Now I don't think that you would find one extreme environmentalist who would not scoff at such things. But then they turn around and do the same things themselves. They make apocalyptic predictions of environmental disasters that will make the earth virtually uninhabitable and bring untold misery. We are told to "repent" of our "sinful" polluting lifestyle and join their program in the hopes that we can be saved. If you oppose their "solutions" then you are labelled a heretic, that is, "anti-science".

They seem to deliberately forget the false predictions made in the past about global cooling (remember the "new ice age"?) or what acid rain was going to do to our forests. People are catching on, though. The latest end-of-the-world scenario is like the boy who cried "wolf". These repeated predictions of environmental doom-and-gloom are beginning to fall on deaf ears. That's a good thing.

Any well trained scientist should know that there is a great deal of difference between observational science, where we get our technological advances from, and predictive science, which is very much a guessing game. Now we can predict certain things on a small scale, but to predict what the climate will be in a hundred years is well beyond our ability and knowledge and it might never be possible. Science has it limitations. We must take that into account. Scientists, however honest they may be, are human and they can be deceived as well as anyone. I have heard scientists, experts in their field, make fundamental errors about the nature of science and what it can and cannot do. It is not infallible and it cannot answer every question we have, especially about the future. For that, let's stick to the Bible.

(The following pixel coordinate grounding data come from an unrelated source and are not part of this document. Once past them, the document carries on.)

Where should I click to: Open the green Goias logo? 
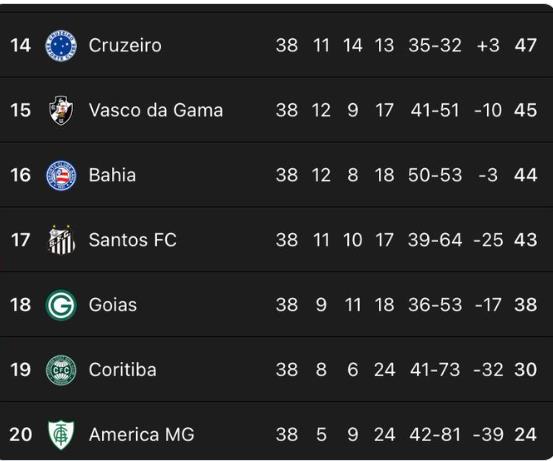[61, 305]
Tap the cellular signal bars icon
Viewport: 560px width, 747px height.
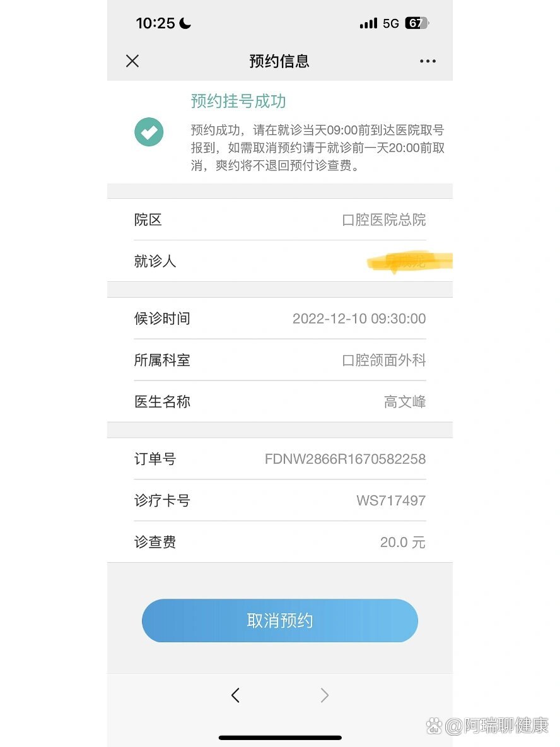point(368,23)
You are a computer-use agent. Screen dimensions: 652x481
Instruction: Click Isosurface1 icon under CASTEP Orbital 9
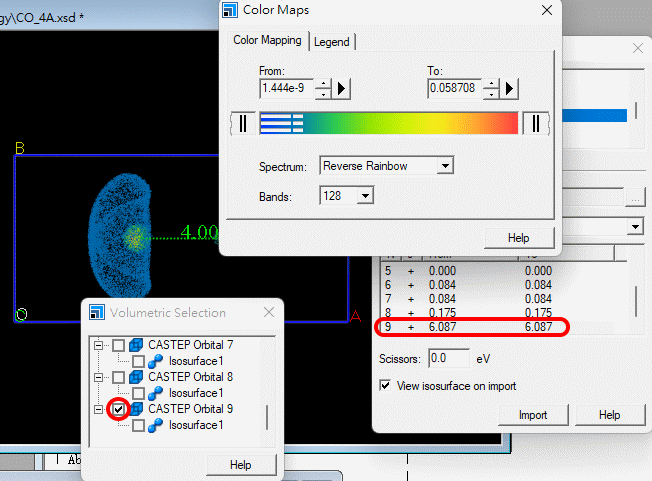pyautogui.click(x=156, y=425)
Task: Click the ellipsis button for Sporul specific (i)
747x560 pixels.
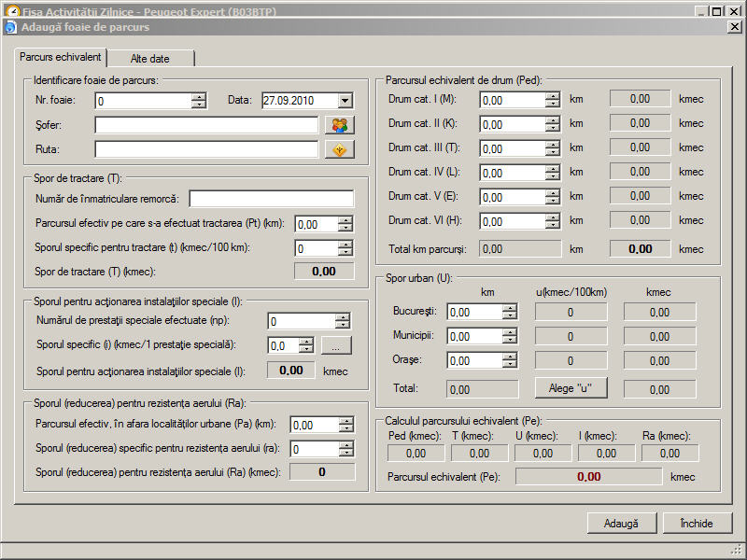Action: pyautogui.click(x=336, y=345)
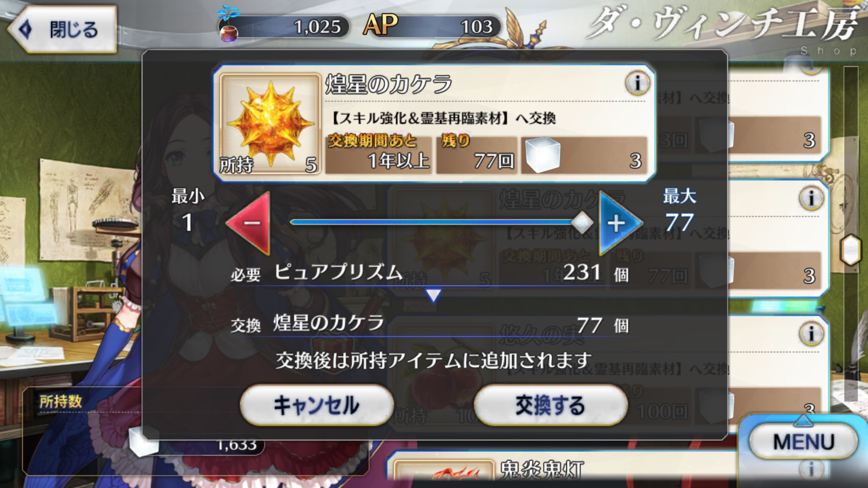The height and width of the screenshot is (488, 868).
Task: Click the info icon beside 鬼炎鬼灯 item
Action: 811,469
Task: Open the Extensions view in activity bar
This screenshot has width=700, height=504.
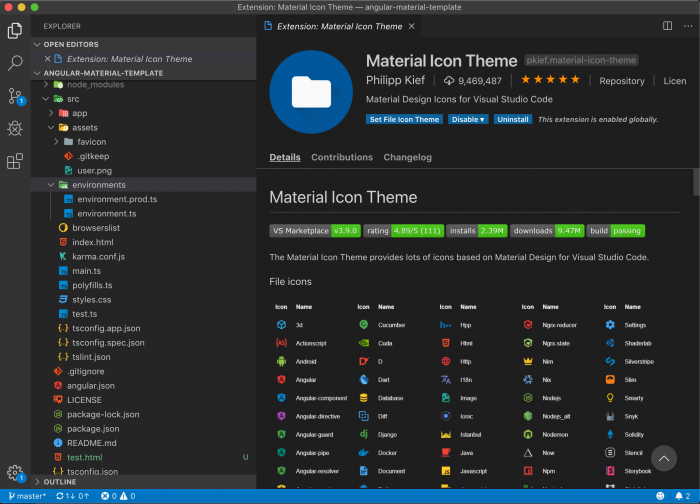Action: coord(15,161)
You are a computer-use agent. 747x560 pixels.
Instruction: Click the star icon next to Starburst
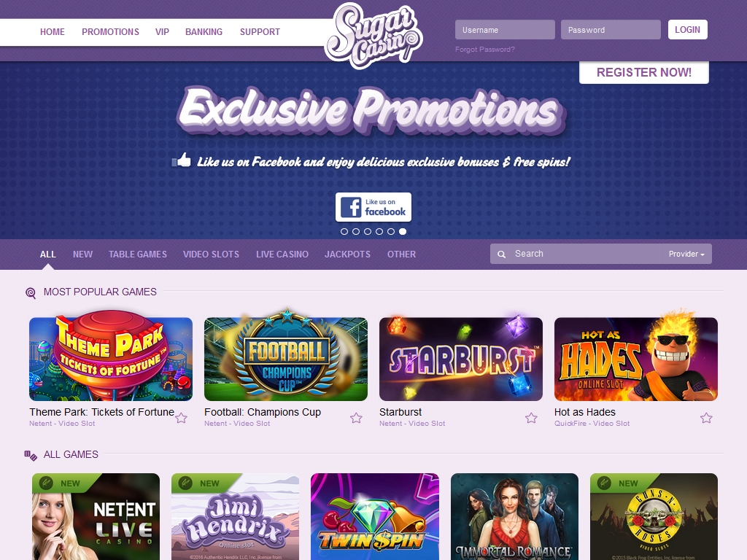point(531,418)
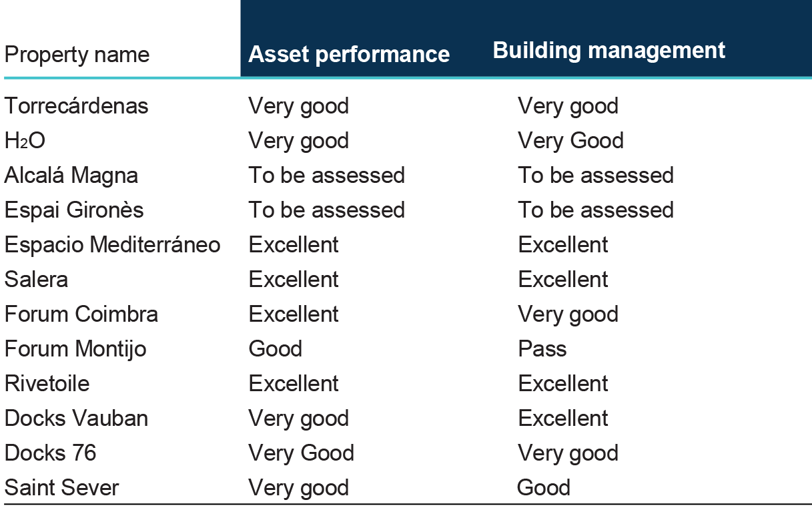Click the Espacio Mediterráneo property name
812x510 pixels.
click(112, 244)
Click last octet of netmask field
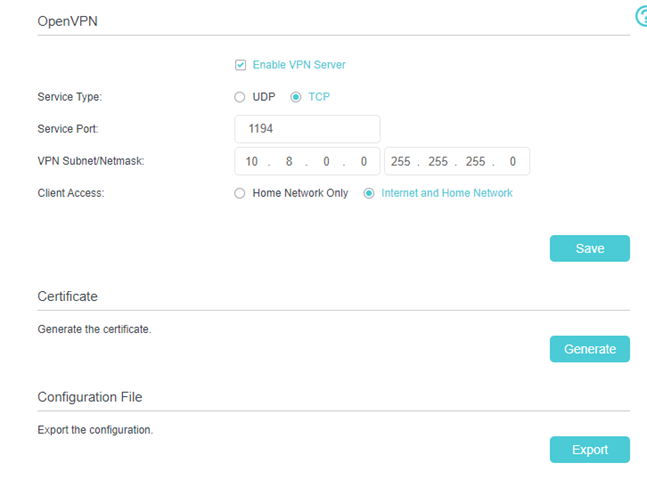 [x=512, y=161]
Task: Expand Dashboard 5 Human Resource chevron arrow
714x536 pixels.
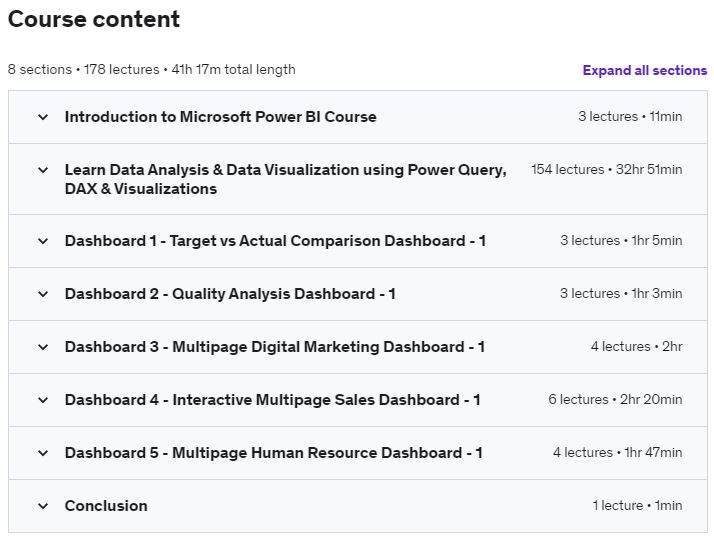Action: 43,453
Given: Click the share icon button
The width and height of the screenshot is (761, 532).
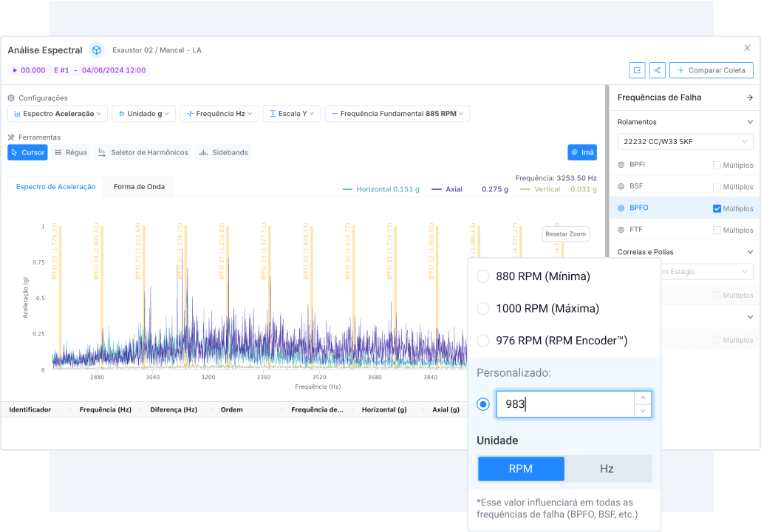Looking at the screenshot, I should click(x=657, y=70).
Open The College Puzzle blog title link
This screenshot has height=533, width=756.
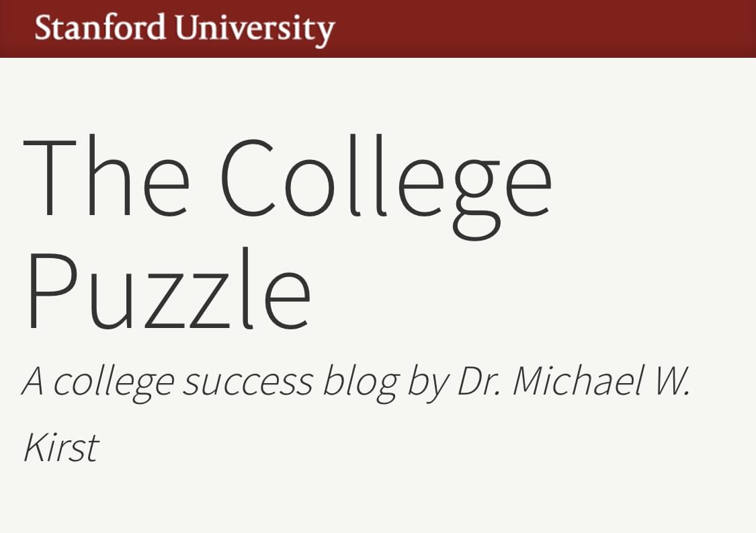tap(288, 233)
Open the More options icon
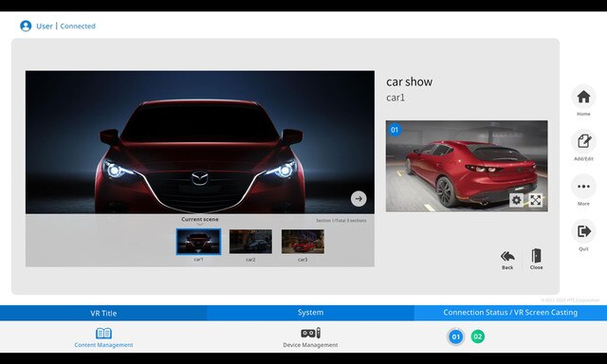Screen dimensions: 607x364 [583, 187]
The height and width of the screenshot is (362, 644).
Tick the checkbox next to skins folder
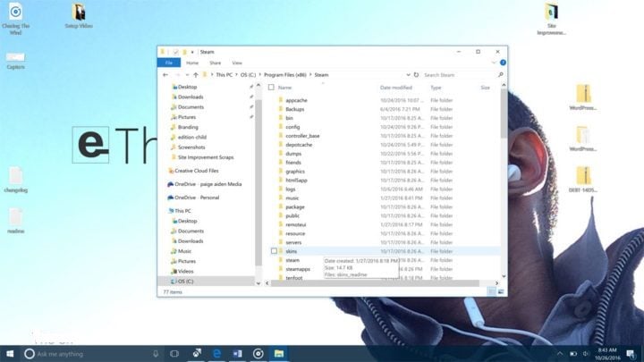pos(274,252)
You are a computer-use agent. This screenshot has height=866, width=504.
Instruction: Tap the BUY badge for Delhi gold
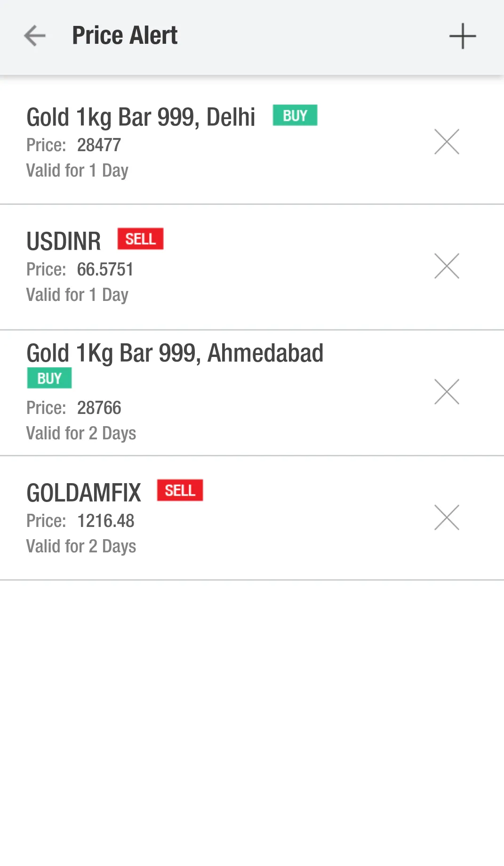(295, 115)
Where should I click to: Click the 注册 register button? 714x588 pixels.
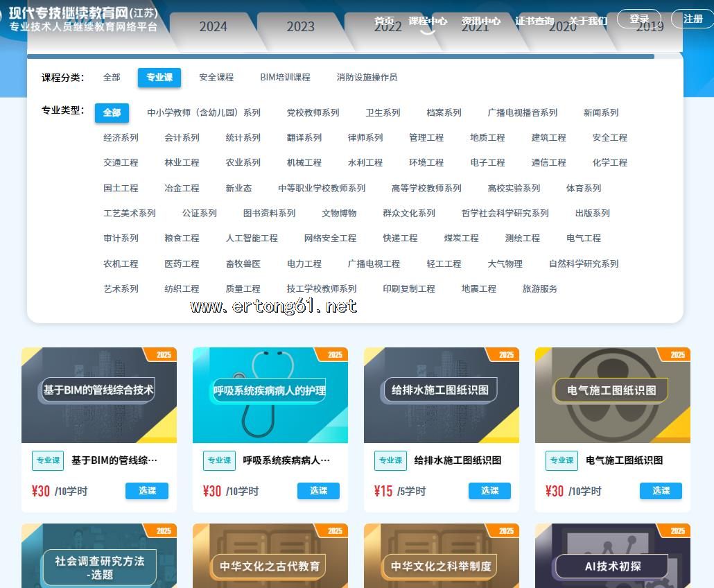point(693,19)
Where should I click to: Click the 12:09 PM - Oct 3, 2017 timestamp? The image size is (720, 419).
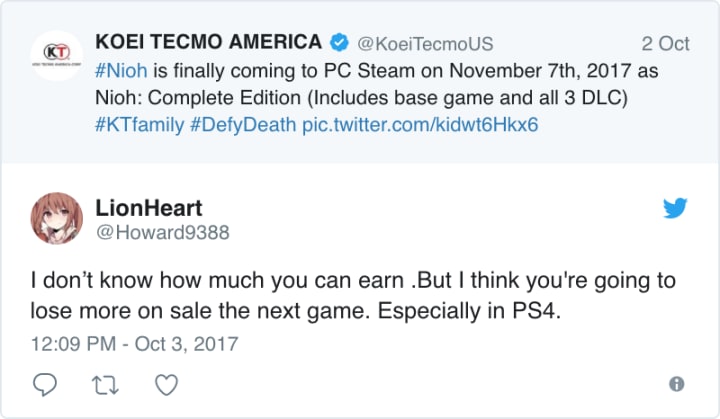pyautogui.click(x=135, y=344)
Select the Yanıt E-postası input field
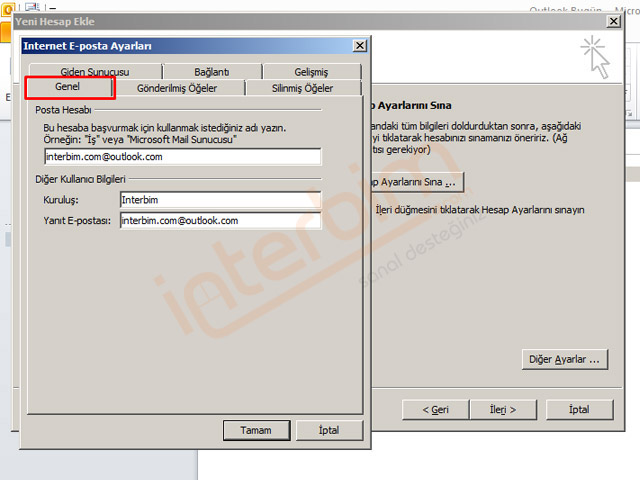640x480 pixels. 219,220
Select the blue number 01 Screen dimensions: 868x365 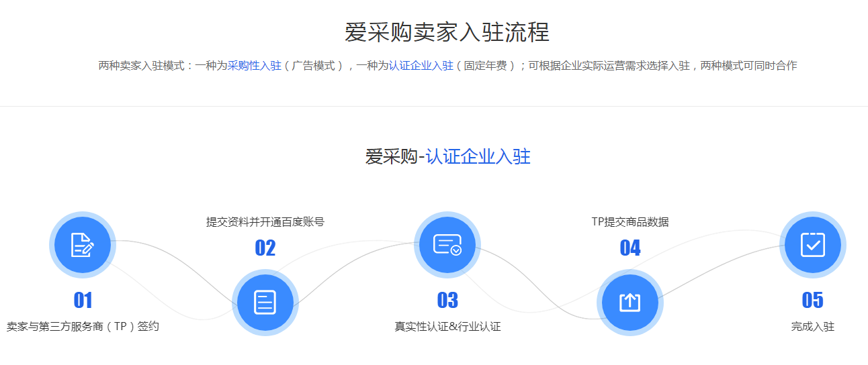83,300
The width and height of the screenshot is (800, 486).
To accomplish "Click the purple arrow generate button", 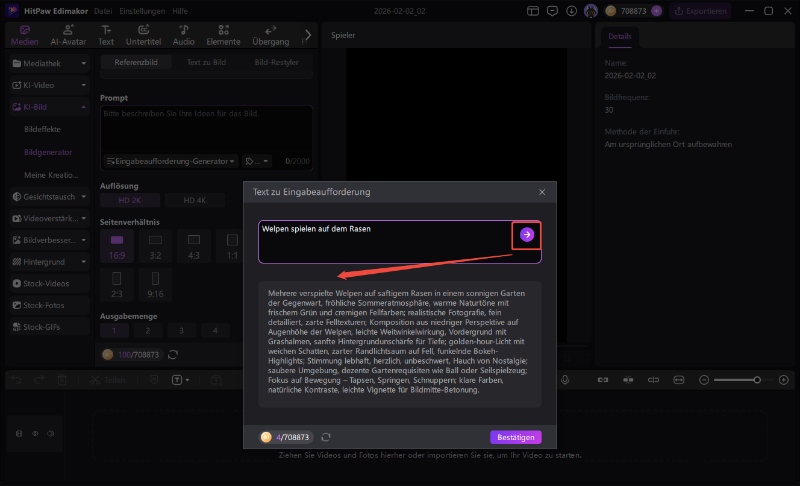I will [x=527, y=234].

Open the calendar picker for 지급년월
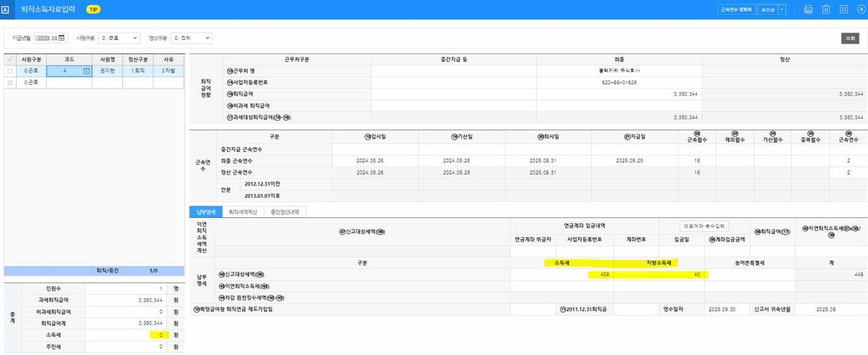(61, 38)
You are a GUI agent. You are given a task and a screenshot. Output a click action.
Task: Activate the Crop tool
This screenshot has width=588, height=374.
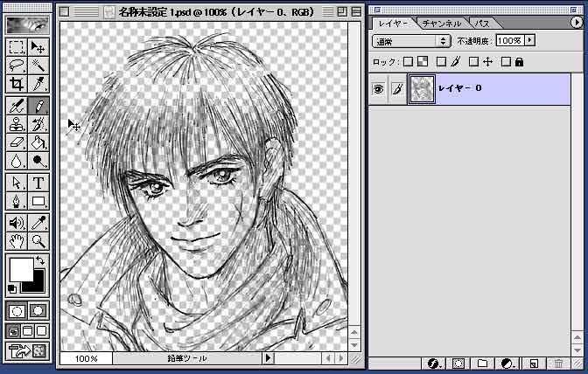16,85
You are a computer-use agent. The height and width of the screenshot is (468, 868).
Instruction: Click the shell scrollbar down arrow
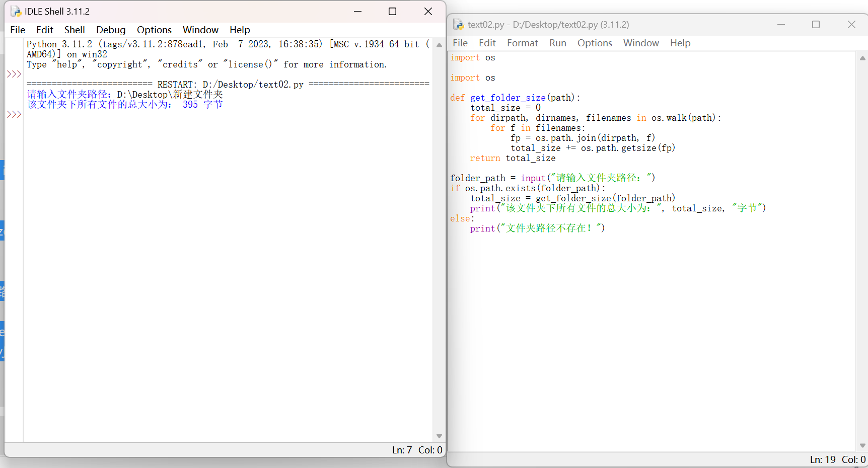point(439,436)
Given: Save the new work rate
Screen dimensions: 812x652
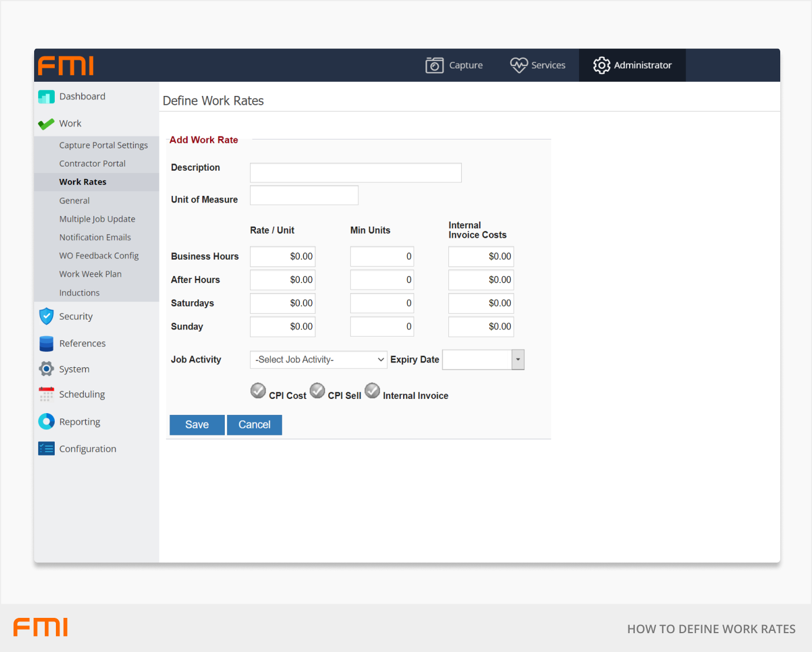Looking at the screenshot, I should 197,425.
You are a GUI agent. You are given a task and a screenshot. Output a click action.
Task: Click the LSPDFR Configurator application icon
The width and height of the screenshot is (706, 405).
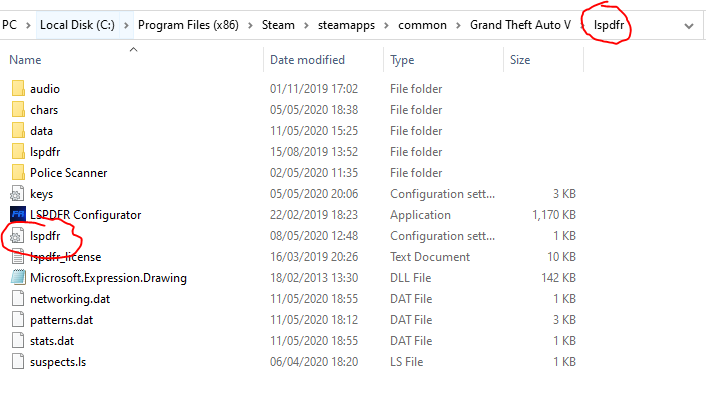point(17,215)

What is really surprising to me (should I be surprised at anything anymore?) is that Christians often buy into these apocalyptic scenarios and the so-called solutions brought forth. Of course, they speak in more "spiritual" terms like "creation care" and such like. Now I realize that not everyone who uses the term "creation care" falls for the extreme environmentalist scenarios. But I do think that we ought to be careful not to confuse the desire to help our environment with the current extreme agenda put forth by the extreme environmentalism which is becoming a religion to many.